The answer must consist solely of the lines below starting at the one containing "The width and height of the screenshot is (1075, 565)." and ending at the one containing "Given: Open the Actions dropdown", repeated exactly, with both ends included and all pictures omitted.

## Records to use
==*==
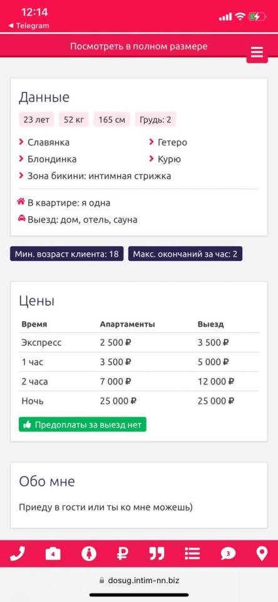Open the map location pin icon
The height and width of the screenshot is (602, 278).
pyautogui.click(x=262, y=554)
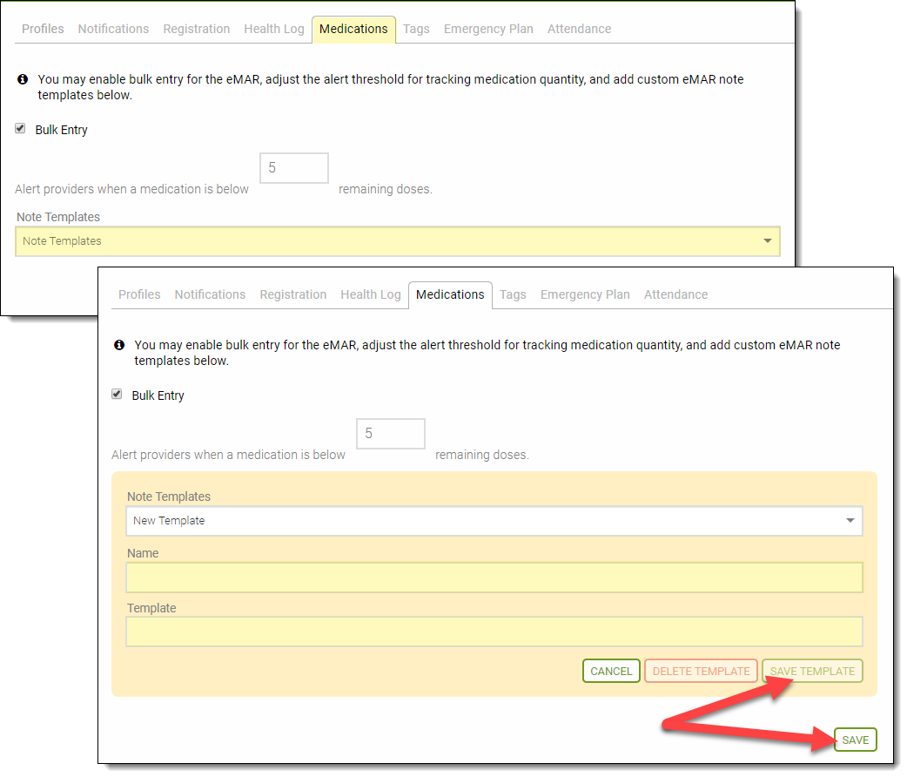The width and height of the screenshot is (907, 777).
Task: Click the info icon in the front panel
Action: click(x=119, y=345)
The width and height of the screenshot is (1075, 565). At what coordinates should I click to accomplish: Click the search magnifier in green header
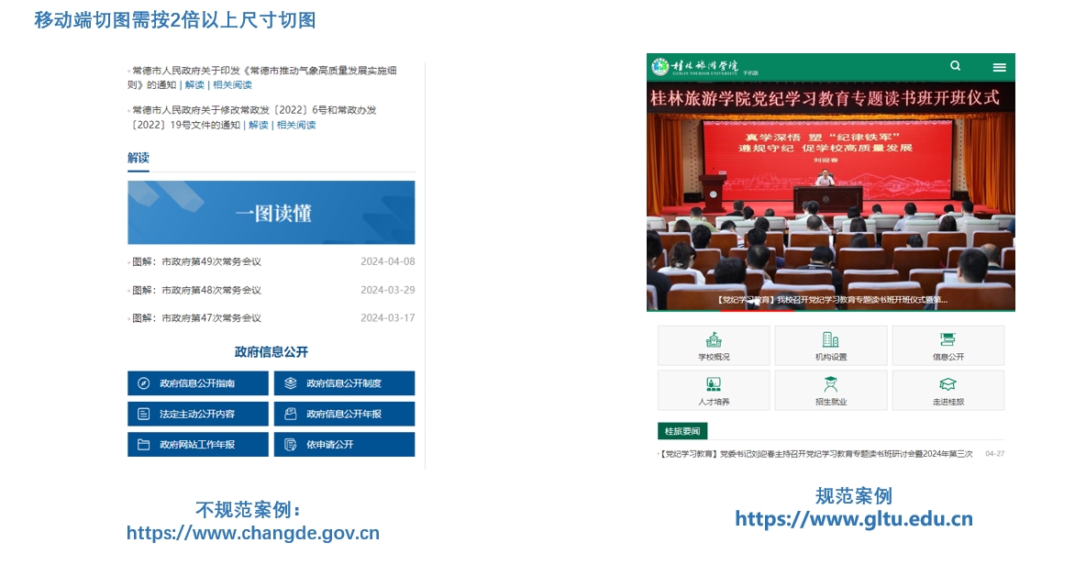point(955,66)
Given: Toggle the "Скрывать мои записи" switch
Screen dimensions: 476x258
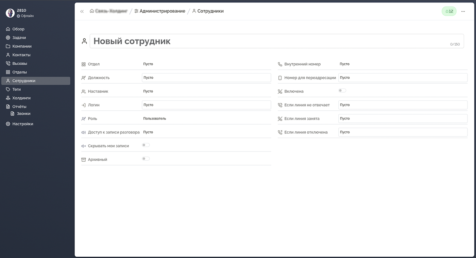Looking at the screenshot, I should [146, 145].
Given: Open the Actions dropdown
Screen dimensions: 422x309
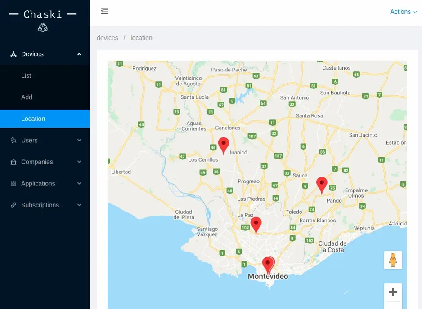Looking at the screenshot, I should 403,12.
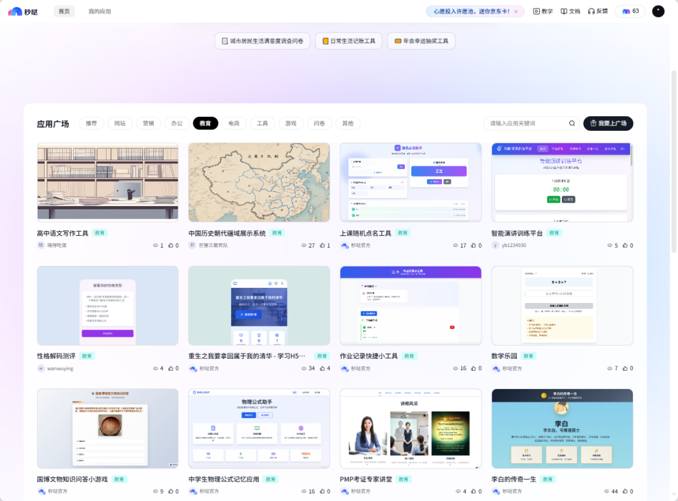Screen dimensions: 678x501
Task: Click the search magnifier icon
Action: [x=571, y=124]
==*==
## Answer
The width and height of the screenshot is (1075, 565). At what coordinates should I click to accomplish: Click the search magnifier in green header
point(955,66)
Given: Toggle the "Скрывать мои записи" switch
Screen dimensions: 476x258
Looking at the screenshot, I should [146, 145].
Given: Open the Actions dropdown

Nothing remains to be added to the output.